Tuesday, October 02, 2007

 

Enterprise Architecture and Perspectives on Culture

Many enterprise architects lack courage and almost never Stand to Reason...



Many folks read my blog and get it twisted by thinking I am providing a portal into my employer when reality is something different. My employer is like a lot of other employers, it has good points and bad points and the focus of my blog isn't on either but more about what I think and the thoughts I have formed with others outside my enterprise. I spend a lot of time thinking about the human condition and at some level know that folks spend more time at work than sleeping and therefore it is a vital component of the equation.
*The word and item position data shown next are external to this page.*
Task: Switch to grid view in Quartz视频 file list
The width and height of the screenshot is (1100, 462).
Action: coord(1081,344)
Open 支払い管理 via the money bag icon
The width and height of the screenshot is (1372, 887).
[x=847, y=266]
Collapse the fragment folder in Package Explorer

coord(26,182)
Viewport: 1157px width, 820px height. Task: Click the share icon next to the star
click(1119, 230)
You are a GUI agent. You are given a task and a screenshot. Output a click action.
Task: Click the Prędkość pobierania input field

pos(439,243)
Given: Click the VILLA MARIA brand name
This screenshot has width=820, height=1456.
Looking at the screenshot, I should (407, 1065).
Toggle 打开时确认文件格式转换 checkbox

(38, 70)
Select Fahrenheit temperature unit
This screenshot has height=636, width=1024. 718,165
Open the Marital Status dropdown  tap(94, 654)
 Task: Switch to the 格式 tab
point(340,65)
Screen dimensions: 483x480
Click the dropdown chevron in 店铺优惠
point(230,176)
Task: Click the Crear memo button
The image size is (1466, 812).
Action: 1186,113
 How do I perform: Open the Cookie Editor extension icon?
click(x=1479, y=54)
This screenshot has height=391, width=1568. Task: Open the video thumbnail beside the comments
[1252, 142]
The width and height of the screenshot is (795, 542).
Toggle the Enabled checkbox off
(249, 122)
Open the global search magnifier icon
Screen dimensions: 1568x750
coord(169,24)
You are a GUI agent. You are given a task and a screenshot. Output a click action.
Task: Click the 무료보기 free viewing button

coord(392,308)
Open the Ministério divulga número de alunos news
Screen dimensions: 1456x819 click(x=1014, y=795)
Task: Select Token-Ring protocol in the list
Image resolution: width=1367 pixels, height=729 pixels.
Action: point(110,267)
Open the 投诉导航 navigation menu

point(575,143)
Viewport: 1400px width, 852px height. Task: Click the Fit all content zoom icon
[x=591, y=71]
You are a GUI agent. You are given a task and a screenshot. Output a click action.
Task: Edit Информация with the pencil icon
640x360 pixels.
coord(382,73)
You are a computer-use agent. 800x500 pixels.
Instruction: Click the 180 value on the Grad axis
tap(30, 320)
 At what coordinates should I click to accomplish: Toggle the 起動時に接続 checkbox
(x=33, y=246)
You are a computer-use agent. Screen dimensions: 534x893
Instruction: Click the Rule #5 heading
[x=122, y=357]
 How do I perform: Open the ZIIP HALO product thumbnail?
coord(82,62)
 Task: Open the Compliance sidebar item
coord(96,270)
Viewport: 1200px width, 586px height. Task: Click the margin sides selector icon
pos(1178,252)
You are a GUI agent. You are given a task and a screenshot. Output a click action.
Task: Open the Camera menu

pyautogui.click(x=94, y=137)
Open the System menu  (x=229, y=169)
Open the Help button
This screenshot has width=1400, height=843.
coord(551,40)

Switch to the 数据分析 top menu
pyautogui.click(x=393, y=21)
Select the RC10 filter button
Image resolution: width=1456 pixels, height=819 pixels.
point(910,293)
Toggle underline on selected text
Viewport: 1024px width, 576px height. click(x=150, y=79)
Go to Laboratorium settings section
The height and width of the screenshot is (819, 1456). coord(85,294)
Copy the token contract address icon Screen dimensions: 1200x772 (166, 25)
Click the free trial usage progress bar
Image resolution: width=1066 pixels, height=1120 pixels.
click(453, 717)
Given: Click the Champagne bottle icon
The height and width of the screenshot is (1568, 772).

One of the best ways to address the human condition in America is to fix deficiencies in the workplace. For IT folks, that includes making the environment more condusive to producing quality software. The funny thing is that while I may periodically throw daggers and others have a sense of quiet desperation when it comes to their leadership as they always step in it, I have yet to run across an organization that isn't willing to change. Usually the issue is they simply don't know how.

I have observed many enterprises who want to improve where executives have an extreme interest in making things more agile even though their actions result in the contrary. The problem isn't one of interest but of knowledge. It is easy to find acknowledgement of problems and the desire to improve but more difficult to find folks who can truly change the culture for the better.

Some of the best conversations I have had have been with various IT executives who are more open minded than their personas demonstrate. My thesis on changing the IT culture is the fundamental lack of recognition of the principles behind cohesion and coupling where folks think about this as a software principle when it is more aptly applied to humans. People specialize in technologies and are composed into project teams. The worst problem is one of communication. It only gets worse when we further organize ourselves into cubicle farms. Us Enterprise Architects have our own separate meetings and have separate managers from the developers, quality assurance, business analysts, project managers and so on.

The concept of a project is more of a financial construct which eschews the concept of team. A project brings together a user interface person, a DBA, a developer and a project manager. They work away, emailing each other back and forth and most certainly attend lots of meetings of nebolous value until the project is done. At the conclusion of the project, everyone rides off into the sunset. Now, consider how so-called teams are built when you practice this bad behavior by assigning folks to multiple projects simultaneously. You will then see the need for time tracking while watching the entire process devolve.

Have enterprise architects ever asked themselves what would happen if you eliminated time tracking? Do you think that productivity and human interactions would increase or are you more worried that you will lose the ability to produce financial metrics? Of course, financial metrics of nebolous value are important, but are they more important than the human aspects that allow you to deliver higher quality valuable working software to the business?